>>>>>

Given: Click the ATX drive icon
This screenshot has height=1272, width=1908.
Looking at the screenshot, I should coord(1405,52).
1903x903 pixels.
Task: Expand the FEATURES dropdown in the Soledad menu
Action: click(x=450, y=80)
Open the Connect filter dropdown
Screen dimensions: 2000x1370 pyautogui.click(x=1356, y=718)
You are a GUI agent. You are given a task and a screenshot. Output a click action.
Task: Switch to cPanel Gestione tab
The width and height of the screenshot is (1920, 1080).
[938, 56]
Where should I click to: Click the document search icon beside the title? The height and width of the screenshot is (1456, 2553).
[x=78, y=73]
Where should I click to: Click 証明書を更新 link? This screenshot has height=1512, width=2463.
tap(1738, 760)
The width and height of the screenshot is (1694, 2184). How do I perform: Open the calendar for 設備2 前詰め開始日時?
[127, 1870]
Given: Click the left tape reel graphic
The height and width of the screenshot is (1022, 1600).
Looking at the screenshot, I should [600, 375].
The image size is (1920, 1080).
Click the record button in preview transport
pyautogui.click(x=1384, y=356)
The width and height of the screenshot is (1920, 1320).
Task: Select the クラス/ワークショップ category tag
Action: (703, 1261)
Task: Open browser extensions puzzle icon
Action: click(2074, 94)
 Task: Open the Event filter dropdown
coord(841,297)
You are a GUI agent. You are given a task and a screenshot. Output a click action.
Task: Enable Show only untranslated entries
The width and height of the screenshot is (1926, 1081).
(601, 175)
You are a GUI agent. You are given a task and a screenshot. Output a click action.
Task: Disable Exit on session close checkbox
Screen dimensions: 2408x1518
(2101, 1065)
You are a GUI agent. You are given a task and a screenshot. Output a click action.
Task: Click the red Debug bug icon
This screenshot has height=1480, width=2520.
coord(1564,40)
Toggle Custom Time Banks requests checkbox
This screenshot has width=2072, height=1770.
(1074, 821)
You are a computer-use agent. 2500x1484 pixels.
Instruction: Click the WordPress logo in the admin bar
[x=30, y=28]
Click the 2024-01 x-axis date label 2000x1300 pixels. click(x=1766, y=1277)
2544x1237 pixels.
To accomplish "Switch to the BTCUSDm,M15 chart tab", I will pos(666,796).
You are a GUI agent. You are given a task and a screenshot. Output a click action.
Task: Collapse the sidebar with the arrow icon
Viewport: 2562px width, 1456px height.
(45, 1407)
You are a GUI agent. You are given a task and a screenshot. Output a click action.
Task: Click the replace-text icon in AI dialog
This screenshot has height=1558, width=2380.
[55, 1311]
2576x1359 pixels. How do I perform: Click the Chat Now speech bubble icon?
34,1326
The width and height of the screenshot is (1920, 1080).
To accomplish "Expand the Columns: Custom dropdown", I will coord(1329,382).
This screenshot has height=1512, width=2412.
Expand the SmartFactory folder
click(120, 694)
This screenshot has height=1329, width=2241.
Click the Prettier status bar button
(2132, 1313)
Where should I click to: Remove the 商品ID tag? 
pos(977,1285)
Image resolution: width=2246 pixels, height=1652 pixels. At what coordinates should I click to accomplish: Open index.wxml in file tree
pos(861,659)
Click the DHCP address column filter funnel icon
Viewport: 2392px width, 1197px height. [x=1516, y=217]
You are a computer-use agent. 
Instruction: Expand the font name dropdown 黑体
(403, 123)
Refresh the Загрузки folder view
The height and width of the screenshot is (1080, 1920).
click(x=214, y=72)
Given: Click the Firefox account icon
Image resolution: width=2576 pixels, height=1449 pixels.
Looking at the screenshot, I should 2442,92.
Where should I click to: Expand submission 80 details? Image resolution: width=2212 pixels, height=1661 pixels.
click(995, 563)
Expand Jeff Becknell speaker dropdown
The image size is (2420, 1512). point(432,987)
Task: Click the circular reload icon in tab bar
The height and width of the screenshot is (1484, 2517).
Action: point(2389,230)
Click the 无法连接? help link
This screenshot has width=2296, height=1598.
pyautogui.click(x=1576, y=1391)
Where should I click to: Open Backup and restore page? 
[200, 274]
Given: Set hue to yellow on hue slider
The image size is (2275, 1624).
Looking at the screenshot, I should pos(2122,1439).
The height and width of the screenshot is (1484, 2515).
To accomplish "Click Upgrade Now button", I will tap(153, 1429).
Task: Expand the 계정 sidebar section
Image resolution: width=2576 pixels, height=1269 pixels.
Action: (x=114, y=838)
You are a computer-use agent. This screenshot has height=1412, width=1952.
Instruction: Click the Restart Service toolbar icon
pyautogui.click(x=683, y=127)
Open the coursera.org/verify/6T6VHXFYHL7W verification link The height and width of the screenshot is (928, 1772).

<<<<<

→ BRIEF
Could the entries above be output once more, exactly as they are?

→ RESULT FOR THIS EXERCISE
Given: Click the ATX drive icon
This screenshot has height=1272, width=1908.
Looking at the screenshot, I should coord(1405,52).
1903x903 pixels.
Task: Expand the FEATURES dropdown in the Soledad menu
Action: click(x=450, y=80)
Open the Connect filter dropdown
Screen dimensions: 2000x1370 pyautogui.click(x=1356, y=718)
You are a GUI agent. You are given a task and a screenshot. Output a click action.
Task: Switch to cPanel Gestione tab
The width and height of the screenshot is (1920, 1080).
[938, 56]
Where should I click to: Click the document search icon beside the title? The height and width of the screenshot is (1456, 2553).
[x=78, y=73]
Where should I click to: Click 証明書を更新 link? This screenshot has height=1512, width=2463.
tap(1738, 760)
The width and height of the screenshot is (1694, 2184). How do I perform: Open the calendar for 設備2 前詰め開始日時?
[127, 1870]
Given: Click the left tape reel graphic
The height and width of the screenshot is (1022, 1600).
Looking at the screenshot, I should [600, 375].
The image size is (1920, 1080).
Click the record button in preview transport
pyautogui.click(x=1384, y=356)
The width and height of the screenshot is (1920, 1320).
Task: Select the クラス/ワークショップ category tag
Action: (703, 1261)
Task: Open browser extensions puzzle icon
Action: click(2074, 94)
 Task: Open the Event filter dropdown
coord(841,297)
You are a GUI agent. You are given a task and a screenshot. Output a click action.
Task: Enable Show only untranslated entries
The width and height of the screenshot is (1926, 1081).
(601, 175)
You are a GUI agent. You are given a task and a screenshot. Output a click action.
Task: Disable Exit on session close checkbox
Screen dimensions: 2408x1518
(2101, 1065)
You are a GUI agent. You are given a task and a screenshot. Output a click action.
Task: Click the red Debug bug icon
This screenshot has height=1480, width=2520.
coord(1564,40)
Toggle Custom Time Banks requests checkbox
This screenshot has width=2072, height=1770.
(1074, 821)
You are a computer-use agent. 2500x1484 pixels.
Instruction: Click the WordPress logo in the admin bar
[x=30, y=28]
Click the 2024-01 x-axis date label 2000x1300 pixels. click(x=1766, y=1277)
2544x1237 pixels.
To accomplish "Switch to the BTCUSDm,M15 chart tab", I will pos(666,796).
You are a GUI agent. You are given a task and a screenshot. Output a click action.
Task: Collapse the sidebar with the arrow icon
Viewport: 2562px width, 1456px height.
(45, 1407)
You are a GUI agent. You are given a task and a screenshot. Output a click action.
Task: Click the replace-text icon in AI dialog
This screenshot has height=1558, width=2380.
[55, 1311]
2576x1359 pixels. How do I perform: Click the Chat Now speech bubble icon?
34,1326
The width and height of the screenshot is (1920, 1080).
To accomplish "Expand the Columns: Custom dropdown", I will coord(1329,382).
This screenshot has height=1512, width=2412.
Expand the SmartFactory folder
click(120, 694)
This screenshot has height=1329, width=2241.
Click the Prettier status bar button
(2132, 1313)
Where should I click to: Remove the 商品ID tag? 
pos(977,1285)
Image resolution: width=2246 pixels, height=1652 pixels. At what coordinates should I click to accomplish: Open index.wxml in file tree
pos(861,659)
Click the DHCP address column filter funnel icon
Viewport: 2392px width, 1197px height. [x=1516, y=217]
You are a computer-use agent. 
Instruction: Expand the font name dropdown 黑体
(403, 123)
Refresh the Загрузки folder view
The height and width of the screenshot is (1080, 1920).
click(x=214, y=72)
Given: Click the Firefox account icon
Image resolution: width=2576 pixels, height=1449 pixels.
Looking at the screenshot, I should 2442,92.
Where should I click to: Expand submission 80 details? Image resolution: width=2212 pixels, height=1661 pixels.
click(995, 563)
Expand Jeff Becknell speaker dropdown
The image size is (2420, 1512). point(432,987)
Task: Click the circular reload icon in tab bar
The height and width of the screenshot is (1484, 2517).
Action: point(2389,230)
Click the 无法连接? help link
This screenshot has width=2296, height=1598.
pyautogui.click(x=1576, y=1391)
Where should I click to: Open Backup and restore page? 
[200, 274]
Given: Set hue to yellow on hue slider
The image size is (2275, 1624).
Looking at the screenshot, I should pos(2122,1439).
The height and width of the screenshot is (1484, 2515).
To accomplish "Click Upgrade Now button", I will tap(153, 1429).
Task: Expand the 계정 sidebar section
Image resolution: width=2576 pixels, height=1269 pixels.
Action: (x=114, y=838)
You are a computer-use agent. This screenshot has height=1412, width=1952.
Instruction: Click the Restart Service toolbar icon
pyautogui.click(x=683, y=127)
Open the coursera.org/verify/6T6VHXFYHL7W verification link The height and width of the screenshot is (928, 1772).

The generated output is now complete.